(Extracted records)
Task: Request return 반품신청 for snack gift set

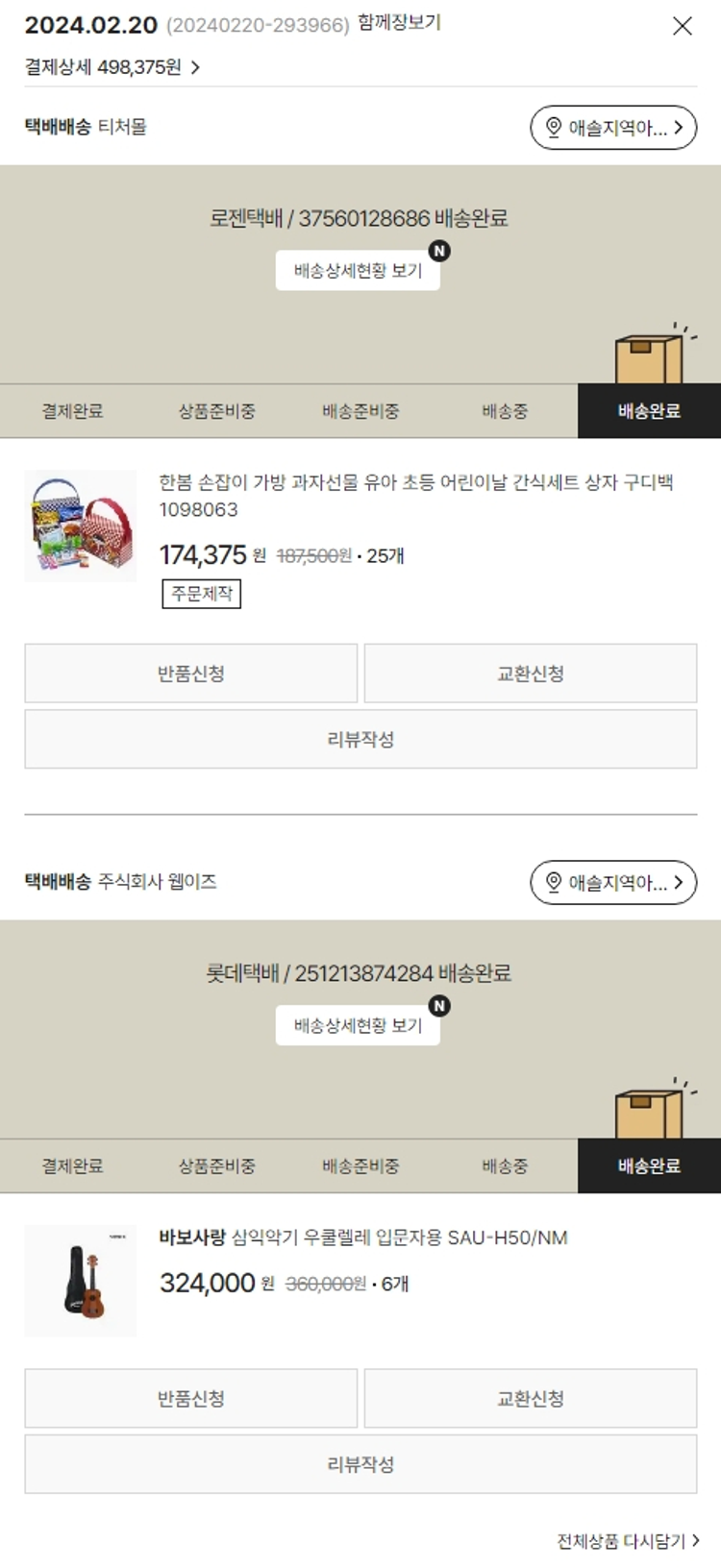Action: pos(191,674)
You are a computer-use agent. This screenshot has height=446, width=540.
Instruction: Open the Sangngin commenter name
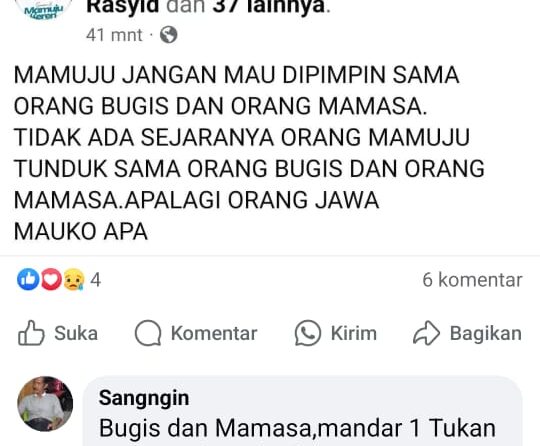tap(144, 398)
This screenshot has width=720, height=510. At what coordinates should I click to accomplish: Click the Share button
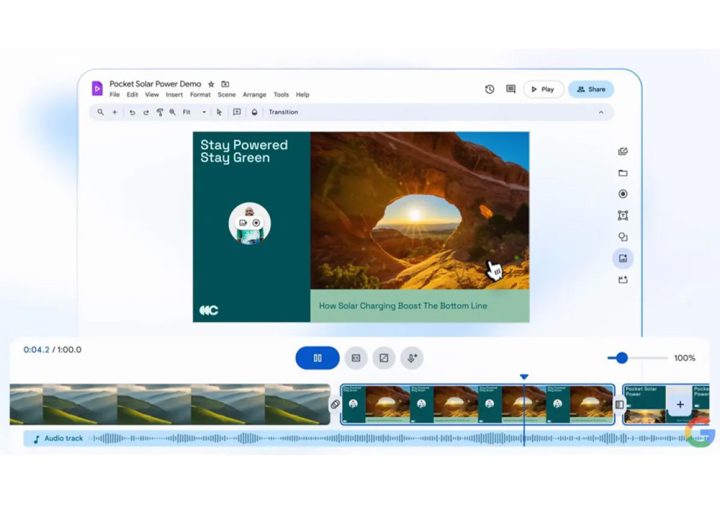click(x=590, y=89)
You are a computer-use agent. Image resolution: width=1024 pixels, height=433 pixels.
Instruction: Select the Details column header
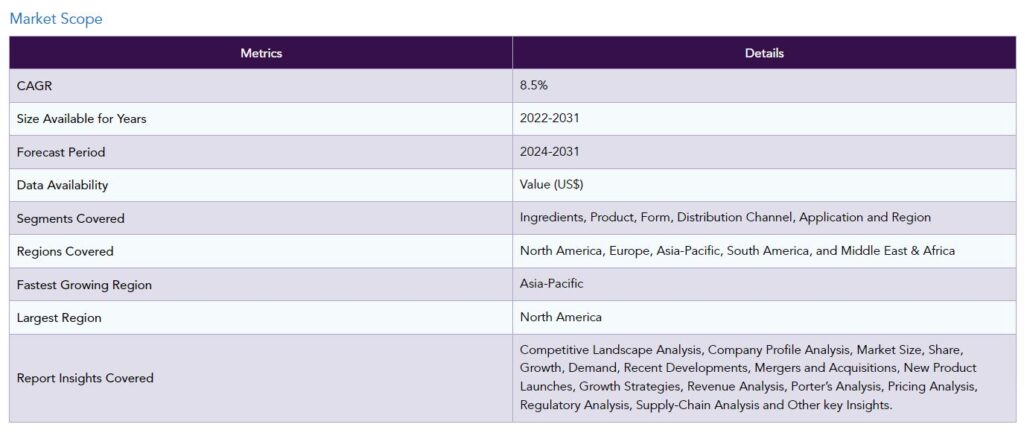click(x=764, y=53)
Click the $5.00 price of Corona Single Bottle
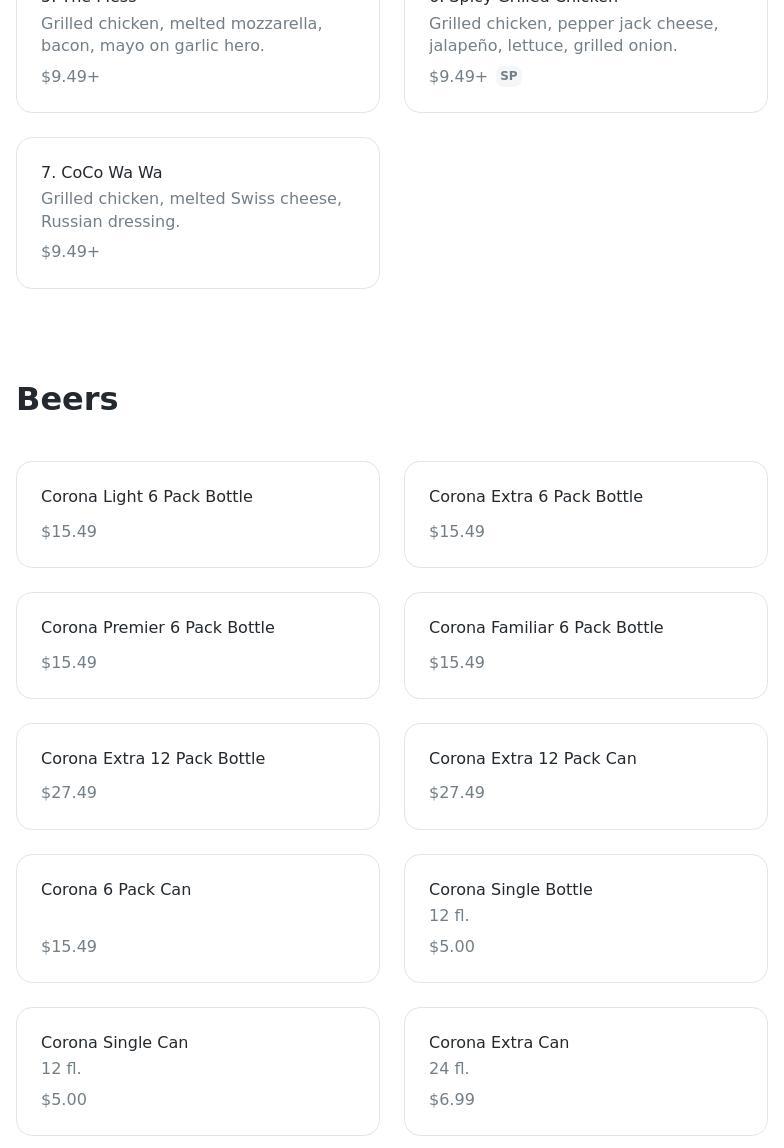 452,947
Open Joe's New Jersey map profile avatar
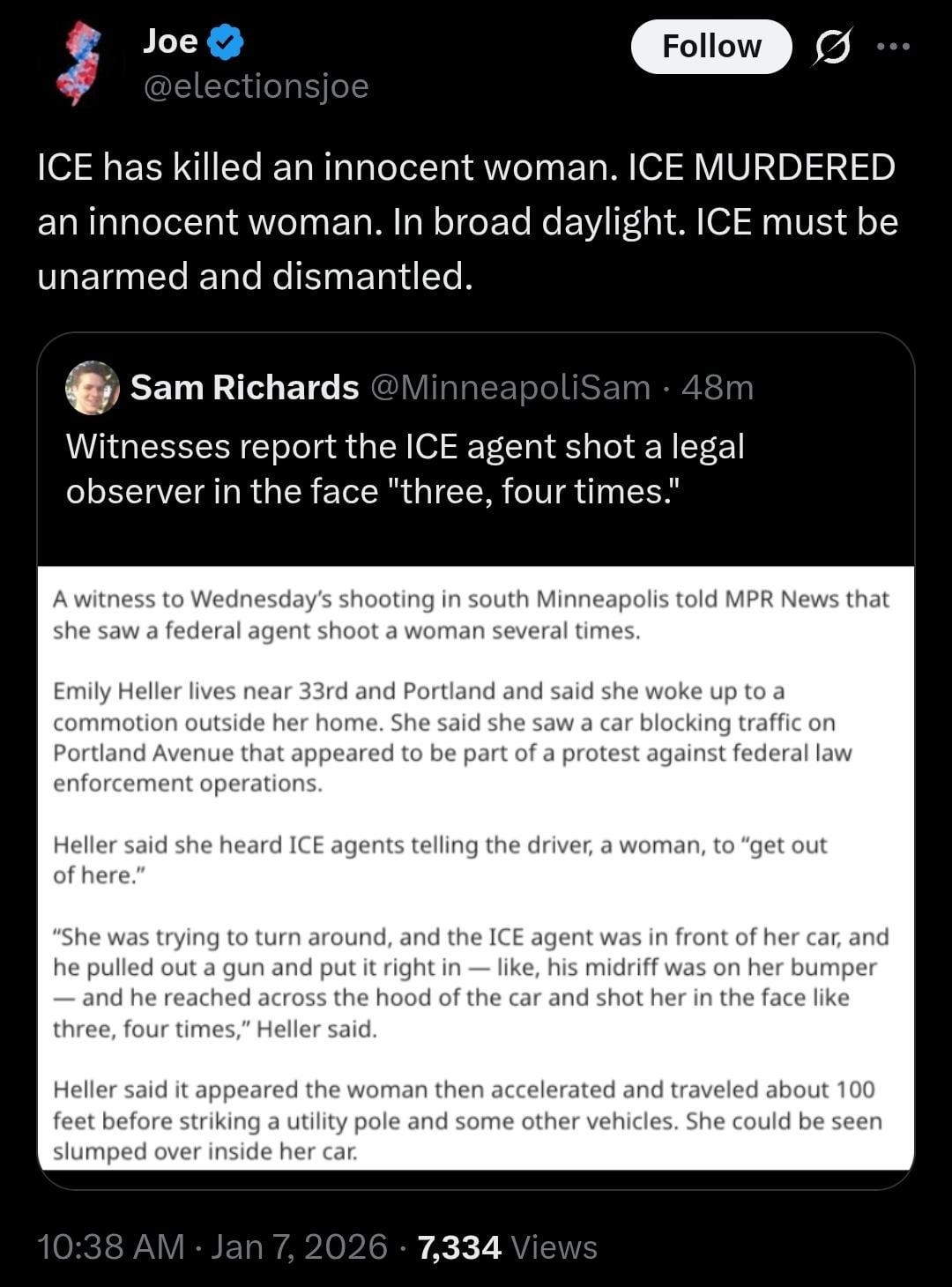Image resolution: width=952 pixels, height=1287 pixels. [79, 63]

About this exercise:
The lines to return are those in the records above that hold the word "computer".

Your solution:
You are a computer-use agent. This screenshot has height=446, width=540.
You are a computer-use agent. Image resolution: width=1024 pixels, height=433 pixels.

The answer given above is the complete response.